- Dataset excerpts
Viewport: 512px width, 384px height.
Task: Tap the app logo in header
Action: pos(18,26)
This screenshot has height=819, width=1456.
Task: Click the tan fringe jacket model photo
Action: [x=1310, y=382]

...

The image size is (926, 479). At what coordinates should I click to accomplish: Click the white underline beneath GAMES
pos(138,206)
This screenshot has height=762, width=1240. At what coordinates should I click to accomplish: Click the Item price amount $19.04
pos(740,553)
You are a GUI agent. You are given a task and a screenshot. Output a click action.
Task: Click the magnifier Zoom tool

- Aim of the exercise
In the data above, start at the line that has "The image size", stop after the line that has "You are a GUI", and print every line in between exactly as it stands.

- Solution to this exercise
The image size is (926, 479). At what coordinates should I click to accomplish: Click the white underline beneath GAMES
pos(138,206)
This screenshot has height=762, width=1240. At what coordinates should I click to accomplish: Click the Item price amount $19.04
pos(740,553)
You are a GUI agent. You are given a task and a screenshot. Output a click action.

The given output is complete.